L’articulation école, société et savoirs

Des savoirs émancipateurs dans une école émancipatrice

Philippe Charpentier aborde la question de la finalité de l’école. Il décrit les contradictions entre reproduction et dépassement de la société, entre transmission des savoirs et socialisation, entre transmission de l’information et formation des apprenants, entre transmission des savoirs du passé, d’aujourd’hui et préparation du futur.

L’auteur présente les conditions qui lui semblent nécessaires à l’émancipation des élèves et les savoirs, les attitudes qui peuvent favoriser cette émancipation : critiquer, inventer, juger.

Mondes profanes

Alexandre Lanoix traite de la pluralité des discours sur l’histoire, une question d’actualité quand on voit comment certains gouvernements réécrivent l’histoire (Russie, Inde) et quand certains élèves contestent l’enseignement à partir des réseaux sociauxPar exemple : Maître Gims assure que les pyramides étaient des centrales électriques, article du Huffpost..

L’auteur reprend ici l’ouvrage Mondes profanes, enseignement, fictions et histoireSous la direction de Marc-André Éthier David Lefrançois, Presses de l’Université Laval, 2021.

L’analyse porte sur les productions commerciales : les jeux vidéo, la télévision, la chanson, le cinéma et leur part de fiction historique, de simulation.

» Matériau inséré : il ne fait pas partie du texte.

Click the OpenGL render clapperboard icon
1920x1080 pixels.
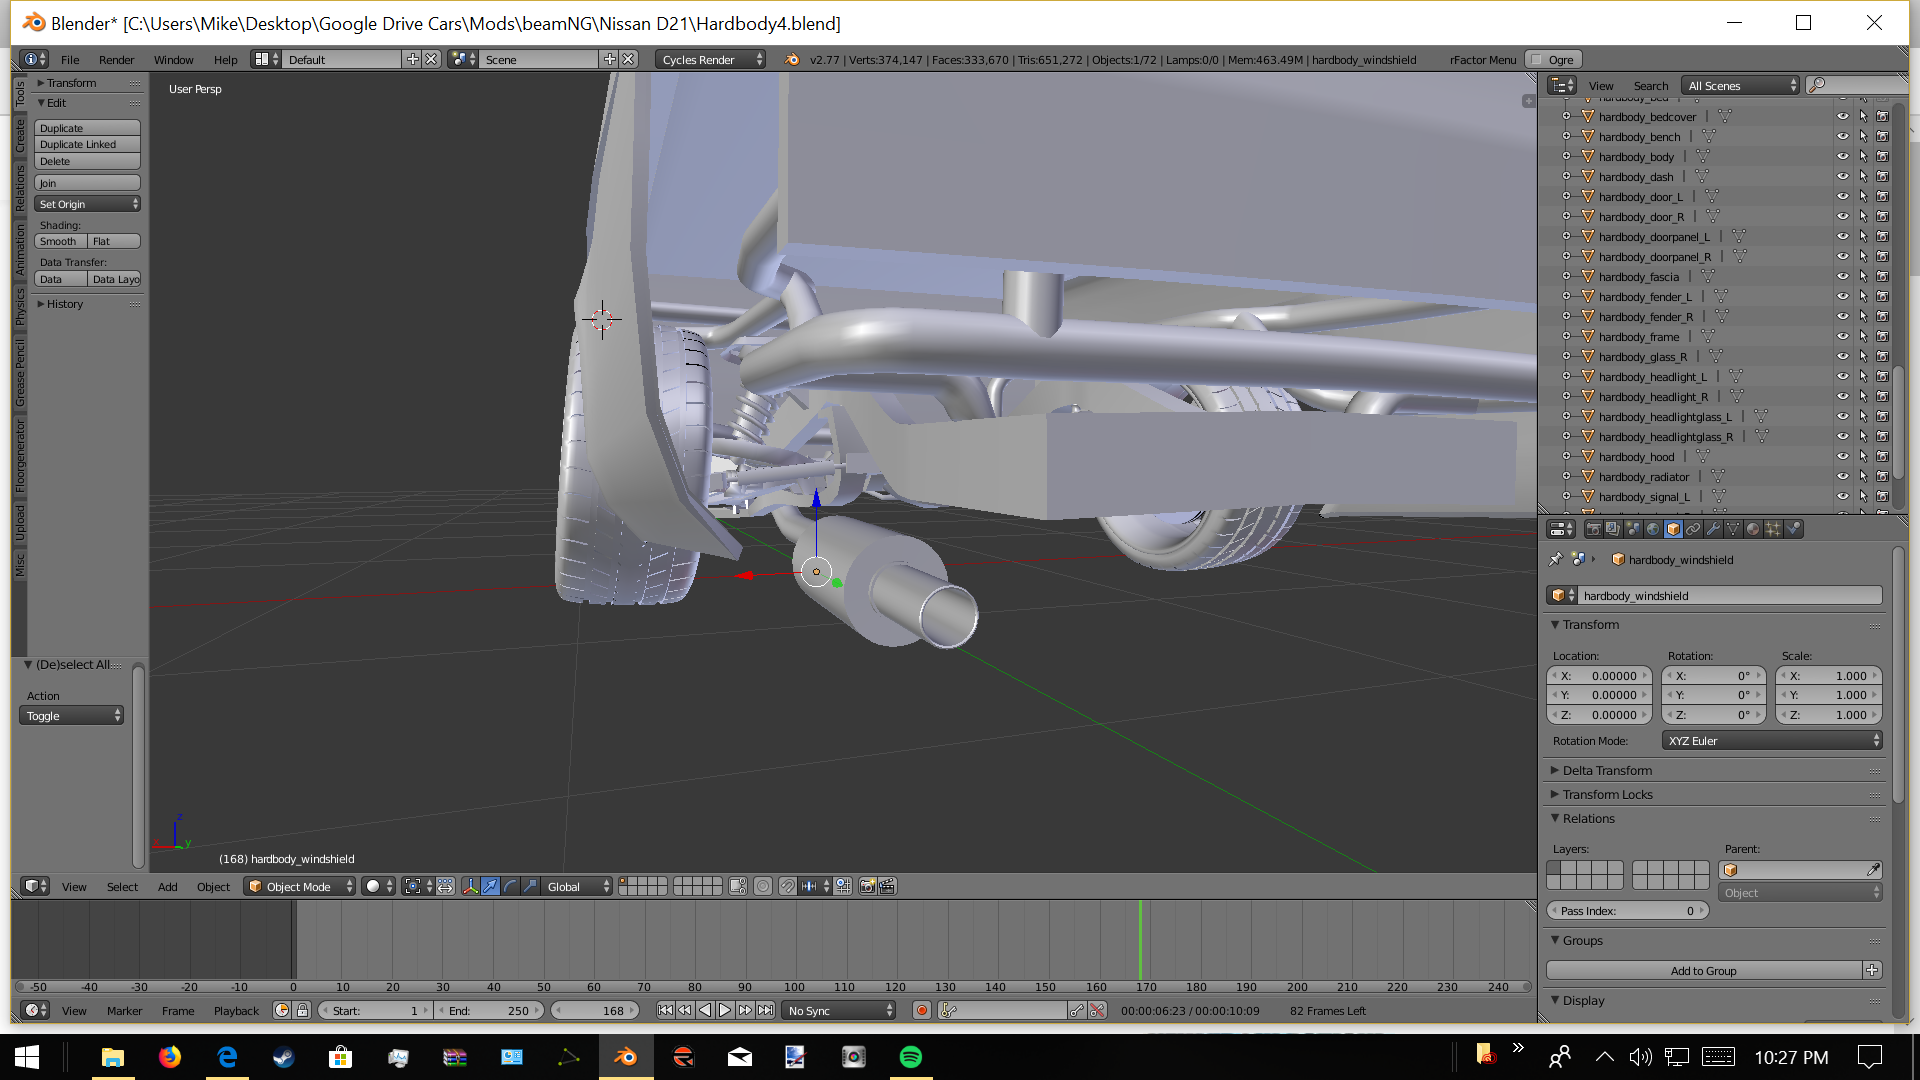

Une place est faite à la patrimonialisation de l’histoire. L’auteur aborde les rapports entre le discours savant et le discours profane en classe sous l’angle de la problématisation proposée aux élèves pour questionner les représentations de l’histoire.

 

L’ouvrage est complété d’un texte d’Étienne Anheim, préfacé par Charles Heimberg, sur les rapports entre la recherche et l’enseignement face à la société, et d’une abondante bibliographie.

 

On peut regretter que la géographie soit peu représentée comme discipline pour comprendre le monde. Les exemples de pratiques scolaires sont, de mon point de vue, à peine survolés.